| steven787 said: It's not idealism in the rhetorical sense. It's an ideal, sure. But it's a realistic one. We can choose our behavior. We choose to torture or not to torture. From John Winthrop to Presidents Thomas Jefferson, Abraham Lincoln, Woodrow Wilson, John F. Kennedy, George W. Bush and every president in between says that we should be an example to others (in one way or another), that we are the greatest, a people of ideals. By the US using waterboarding we are then saying that that is our example. Will the United States still exist? Yes, of course it will. It will just be doing evil things. The idea of the United States started as a way to eliminate Tyranny. |
I hate to sound like a broken record, but I think this is again a fallacious proposition. It's not a case of evil or no evil. I see it as a case of the lesser of two evils. By choosing not to torture you condemn people to die, by choosing to do it, you can save lives. Either choice is evil to me, even in the scenario where you're rushing left or right to save one of two lives I would say the person is left with a no-win proposition because either way they are choosing death for one person, or at worst making no choice and both die. But in the case of an imbalance of say 500 to 1, or 5 million to 1, you can certainly say one decision is better than another.

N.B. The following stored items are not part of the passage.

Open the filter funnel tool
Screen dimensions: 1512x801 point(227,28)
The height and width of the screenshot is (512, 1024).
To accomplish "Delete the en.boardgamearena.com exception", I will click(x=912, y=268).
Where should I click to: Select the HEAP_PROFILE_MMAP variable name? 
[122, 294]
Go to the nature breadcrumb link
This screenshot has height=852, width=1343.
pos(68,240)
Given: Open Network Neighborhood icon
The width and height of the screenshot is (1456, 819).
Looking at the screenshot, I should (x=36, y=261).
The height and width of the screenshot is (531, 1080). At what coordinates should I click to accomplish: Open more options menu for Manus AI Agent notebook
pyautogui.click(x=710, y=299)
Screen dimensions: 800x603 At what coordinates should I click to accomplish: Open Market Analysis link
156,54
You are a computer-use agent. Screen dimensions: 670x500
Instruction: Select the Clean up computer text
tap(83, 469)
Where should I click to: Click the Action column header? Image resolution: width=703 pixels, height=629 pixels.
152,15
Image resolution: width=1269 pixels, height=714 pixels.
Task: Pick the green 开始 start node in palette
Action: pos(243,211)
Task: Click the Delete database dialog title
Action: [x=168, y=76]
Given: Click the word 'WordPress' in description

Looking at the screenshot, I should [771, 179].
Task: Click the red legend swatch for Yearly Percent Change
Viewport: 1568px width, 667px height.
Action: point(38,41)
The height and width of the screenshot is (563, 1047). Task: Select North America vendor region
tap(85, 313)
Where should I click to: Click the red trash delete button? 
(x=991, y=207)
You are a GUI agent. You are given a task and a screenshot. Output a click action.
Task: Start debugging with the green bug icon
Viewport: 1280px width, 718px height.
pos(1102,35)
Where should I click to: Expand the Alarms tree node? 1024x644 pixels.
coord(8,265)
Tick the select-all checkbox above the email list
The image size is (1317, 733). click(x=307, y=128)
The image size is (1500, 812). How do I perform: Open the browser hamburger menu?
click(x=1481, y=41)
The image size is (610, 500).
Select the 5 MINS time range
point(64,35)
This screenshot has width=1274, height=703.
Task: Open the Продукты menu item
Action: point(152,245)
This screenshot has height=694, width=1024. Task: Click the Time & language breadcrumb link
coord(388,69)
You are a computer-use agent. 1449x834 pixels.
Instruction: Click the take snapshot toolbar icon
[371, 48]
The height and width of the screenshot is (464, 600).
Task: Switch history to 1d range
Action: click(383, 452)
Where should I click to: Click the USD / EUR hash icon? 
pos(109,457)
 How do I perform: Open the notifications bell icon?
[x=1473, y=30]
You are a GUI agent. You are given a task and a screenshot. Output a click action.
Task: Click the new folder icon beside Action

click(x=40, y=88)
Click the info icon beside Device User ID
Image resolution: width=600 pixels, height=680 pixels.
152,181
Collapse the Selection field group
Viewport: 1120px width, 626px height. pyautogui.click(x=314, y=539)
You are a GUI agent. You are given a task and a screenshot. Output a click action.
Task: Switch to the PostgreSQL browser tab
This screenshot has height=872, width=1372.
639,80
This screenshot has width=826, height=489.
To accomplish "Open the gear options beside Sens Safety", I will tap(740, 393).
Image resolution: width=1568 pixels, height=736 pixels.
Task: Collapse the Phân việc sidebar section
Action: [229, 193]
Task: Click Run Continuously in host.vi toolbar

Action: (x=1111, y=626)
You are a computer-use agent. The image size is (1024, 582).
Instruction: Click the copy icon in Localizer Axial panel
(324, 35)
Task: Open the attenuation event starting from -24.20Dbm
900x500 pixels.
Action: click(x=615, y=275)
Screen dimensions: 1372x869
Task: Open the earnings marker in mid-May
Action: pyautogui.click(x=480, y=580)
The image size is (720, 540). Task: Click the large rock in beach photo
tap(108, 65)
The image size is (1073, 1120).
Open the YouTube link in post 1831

That's really what it boils down to for me, the one true or false proposition of would you choose to save the 1 person or the 5 million people? You're correct to avoid answering because there is only one answer, you save the 5 million people, but to actually say that concedes the point that many lives have more value than a few lives. Is that callous to say? Yes, but it is true. Should you try to acheive both? Absolutely, I am all for an effective alternative if anyone has one.
The reason I think it was idealistic is because I don't think it is possible, let alone reasonable, for a nation to be guilty of no evil. And not from a "well they do it so we can too" perspective, just intrinsicly the choices a country makes will leave it choosing between the lesser of two evils like this situation. It's idealistic to think a country can completely avoid it, life has catch 22 situations, because it isn't fair. The question is whether you do the best you can and walk the straightest path your "moral compass" (hate that phrase actually) sets for you. I think waterboarding is that straightest path and I think allowing people to die through inaction is the more evil path of the two paths.